*Goals*.
A) In the article on repeatedly wrinkling graphene, how small did the graphene sheets become when wrinkled first with the clamped method and then with the unclamped method?
B) Write the next few sentences of the article on repeatedly wrinkling graphene, continuing after its final sentence.

*Article*.
>> START

Over the last year, research is increasingly showing that if you crumple graphene so that it has wrinkles, the material takes on attractive new properties. For instance, researchers at RIKEN in Japan discovered last year that by forming wrinkles in graphene you can restrict the movements of electrons to create a junction-like structure that changes from a zero-gap conductor to a semiconductor and back to zero-gap conductor.

This Japanese research and others like it that have looked at creating wrinkles in graphene have only examined the potential of wrinkling the material once.

Now research out of Brown University has looked to see what happens when you wrinkle graphene repeatedly.

“Our work is unique in that we show hierarchical graphene oxide architectures across multiple length scales due to repeated wrinkling and/or crumpling processes,” said Ian Wong, an assistant professor at Brown, in an e-mail interview with IEEE Spectrum. “Previous work only wrinkled the graphene once, resulting in a simpler architecture with a single length scale.”

In research described in the journal Advanced Materials, the Brown researchers deposited the graphene oxide onto polymer films that shrink when heated. When the polymer film shrinks from the heat, the graphene on top of it begins to compress to the point it begins to wrinkle.

The researchers tried different variations on this process by clamping opposite ends of the polymer film so that when heated it would shrink only along one axis. They found that when the polymer film was clamped at opposite ends, the graphene would wrinkle into parallel lines. When the film was unclamped, the wrinkles would form both along the film’s length and width, which would create random shapes in the graphene.

When the researchers started to take the same graphene sheet that they had wrinkled with the clamped method and then wrinkled it again with the unclamped method, they found that the graphene sheets would compress to 1/40th their original size.

As some of the previous research in crumpling graphene has indicated, a wrinkled version of graphene may be attractive for wearable electronic applications because of its flexibility. This latest work is no exception and has added the property of water-resistance to its quiver of capabilities.

>> END

*Information given*.
>> START

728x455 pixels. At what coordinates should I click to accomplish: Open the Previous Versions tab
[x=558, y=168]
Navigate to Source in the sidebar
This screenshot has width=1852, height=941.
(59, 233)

>> END

*Answers by task*.
A) They compressed to 1/40th of their original size.

B)
“After crumpling and wrinkling, the graphene oxide is highly stretchable and flexible without breaking, is superhydrophobic and can retain good electrical conductivity,” said Wong. “Such functionality could be useful for wearable multifunctional devices that can sense and respond to external stimuli, such as chemical detection.”

Also, the researchers found that the repeated crumpling of graphene to the point where it was reduced to 1/40th its original size had promising properties for energy storage.

“Ideally, electrochemical electrodes should display high surface areas, but also permit efficient electrolyte transport to the liquid/solid interface,” said Wong. “Our repeated crumpling permits large areas of graphene oxide to be contained within a much smaller area after three-time compression, which enhances electrochemical current densities by 2000 percent.”

What may be most attractive about this graphene is that producing it is fairly scalable. But if the engineering challenges for making this material applicable to wearable electronics or batteries cannot be met, there may be other applications.

Wong added: “In principle, solution phase deposition of graphene oxide is scalable to roll-to-roll manufacturing. There are also technologies for wafer-scale transfer of nanomaterials. Nevertheless, scale up from bench to manufacturing is extremely challenging. There may be other niche applications based on 2D nanomaterials or complex geometries where these approaches could be useful.”